* Problem to solve *
Write out the passage of the blog post about a long hospital shift that opens with the words containing "And as per usual, the" and closes with "the whole time.", copying it word for word.

Thursday, January 15, 2009

STAT

I left work at 9:45 last night - nearly fifteen hours after I had punched in. Last week we were totally dead - it seemed NO ONE was having a baby. The charge nurses were practically doing tribal dances to drum up business.

And as per usual, the floodgates opened and now the whole HOSPITAL is filled to capacity, staffing is tight, charge nurses are begging you to work more...life is back to normal. I was pulled from postpartum to the special care nursery early in my shift for the past two days and ran my tail off the whole time.

I've missed the NICU - I miss the challenge, the busy-ness, the tough cases where you're constantly on the move, attending to minute details, calibrating machines, pushing meds, focusing on one very sick little person. We don't get that at Holland - we might get a really sick or tiny baby every once in a while, and they get shipped as soon as they're stable. I've convinced myself I'm really glad to work in different environment and that this is a good thing. I don't WANT those sick babies anymore. I don't WANT to come home an emotional wreck wanting to rip off the face of the next person I see (poor Matt).

We had one urgent c-section after another yesterday afternoon. I was in Special Care, and the nursery nurse was pulling her hair out (the nursery nurse has to "catch" the baby at the c-section and admit it, and is up to her elbows in paperwork because we're the first to lose a clerk when things get busy). There's a reason most people work an 8-hour day. By the time 3pm rolls around, I feel DONE. I'm tired, I want to get off my feet, I'm hungry. But no...there are four more hours to go! Having a lot of stuff come up in those last four hours is just tough. Then you come up close to the change of shift, and if you're flying back and forth between the nursery and the operating room still, those last four hours become four and a half or five. You're waltzing out of work at 8 or 8:30 at night, and still need to eat dinner, take out the dog, throw in a load of laundry, etc. Twelve hour shifts are beautiful and cumbersome all at once.

So we get c-section after c-section after c-section. I'm caring for my skinny preemies in Special Care and playing secretary for the nursery so we can all get out on time. A lady rolls by on a gurney at 6:45 from the ER. Char (nursery nurse) and I look at each other. No. If that's going to be another c-section, hold it off until after the change of shift at the very least. The night shift is starting to wander in, we're so close.

* Dataset *
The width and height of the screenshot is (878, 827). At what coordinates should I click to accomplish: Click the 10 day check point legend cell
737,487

==

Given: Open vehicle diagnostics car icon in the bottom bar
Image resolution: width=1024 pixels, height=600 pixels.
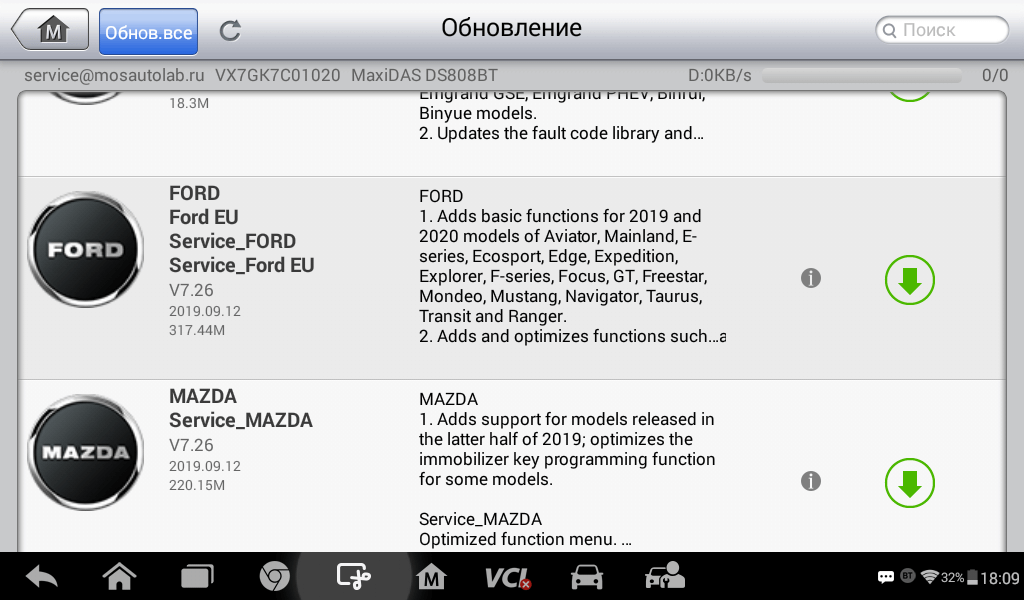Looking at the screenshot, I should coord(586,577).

* Solution to this exercise *
And as per usual, the floodgates opened and now the whole HOSPITAL is filled to capacity, staffing is tight, charge nurses are begging you to work more...life is back to normal. I was pulled from postpartum to the special care nursery early in my shift for the past two days and ran my tail off the whole time.